Task objective:
Quote the records below word for word, please, from the very first line through the one that contains "Click the striped GitLab logo in header", and nothing beyond it.

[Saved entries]
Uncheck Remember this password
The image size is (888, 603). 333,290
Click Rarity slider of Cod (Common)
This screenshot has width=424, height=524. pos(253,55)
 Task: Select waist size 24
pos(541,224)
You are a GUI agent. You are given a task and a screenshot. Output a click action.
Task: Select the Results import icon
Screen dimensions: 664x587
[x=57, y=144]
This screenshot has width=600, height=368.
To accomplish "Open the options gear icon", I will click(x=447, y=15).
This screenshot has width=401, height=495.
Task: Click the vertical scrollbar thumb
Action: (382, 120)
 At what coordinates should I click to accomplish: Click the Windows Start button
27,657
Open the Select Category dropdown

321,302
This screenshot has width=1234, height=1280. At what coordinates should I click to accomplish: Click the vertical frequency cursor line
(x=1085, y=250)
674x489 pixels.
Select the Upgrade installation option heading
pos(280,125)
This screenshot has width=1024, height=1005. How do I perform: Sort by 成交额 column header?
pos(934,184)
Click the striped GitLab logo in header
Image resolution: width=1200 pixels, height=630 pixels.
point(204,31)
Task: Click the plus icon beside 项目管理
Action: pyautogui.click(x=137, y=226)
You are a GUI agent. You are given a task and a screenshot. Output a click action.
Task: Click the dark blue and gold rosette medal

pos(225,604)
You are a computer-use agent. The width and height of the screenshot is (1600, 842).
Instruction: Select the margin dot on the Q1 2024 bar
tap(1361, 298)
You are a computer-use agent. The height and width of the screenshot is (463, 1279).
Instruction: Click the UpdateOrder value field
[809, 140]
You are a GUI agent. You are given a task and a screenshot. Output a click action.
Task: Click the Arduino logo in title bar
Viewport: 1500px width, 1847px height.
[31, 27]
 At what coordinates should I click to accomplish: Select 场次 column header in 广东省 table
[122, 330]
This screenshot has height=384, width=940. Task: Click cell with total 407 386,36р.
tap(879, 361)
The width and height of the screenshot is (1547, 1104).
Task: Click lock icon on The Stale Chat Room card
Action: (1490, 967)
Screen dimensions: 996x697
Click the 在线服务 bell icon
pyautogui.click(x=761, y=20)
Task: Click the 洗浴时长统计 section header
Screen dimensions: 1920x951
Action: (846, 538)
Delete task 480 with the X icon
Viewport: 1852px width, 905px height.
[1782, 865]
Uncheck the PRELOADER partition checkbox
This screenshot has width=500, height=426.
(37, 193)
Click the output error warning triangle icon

Finished task:
Uncheck Remember this password
The image size is (888, 603). 333,290
Click Rarity slider of Cod (Common)
This screenshot has width=424, height=524. pos(253,55)
 Task: Select waist size 24
pos(541,224)
You are a GUI agent. You are given a task and a screenshot. Output a click action.
Task: Select the Results import icon
Screen dimensions: 664x587
[x=57, y=144]
This screenshot has width=600, height=368.
To accomplish "Open the options gear icon", I will click(x=447, y=15).
This screenshot has width=401, height=495.
Task: Click the vertical scrollbar thumb
Action: (382, 120)
 At what coordinates should I click to accomplish: Click the Windows Start button
27,657
Open the Select Category dropdown

321,302
This screenshot has width=1234, height=1280. At what coordinates should I click to accomplish: Click the vertical frequency cursor line
(x=1085, y=250)
674x489 pixels.
Select the Upgrade installation option heading
pos(280,125)
This screenshot has width=1024, height=1005. How do I perform: Sort by 成交额 column header?
pos(934,184)
Click the striped GitLab logo in header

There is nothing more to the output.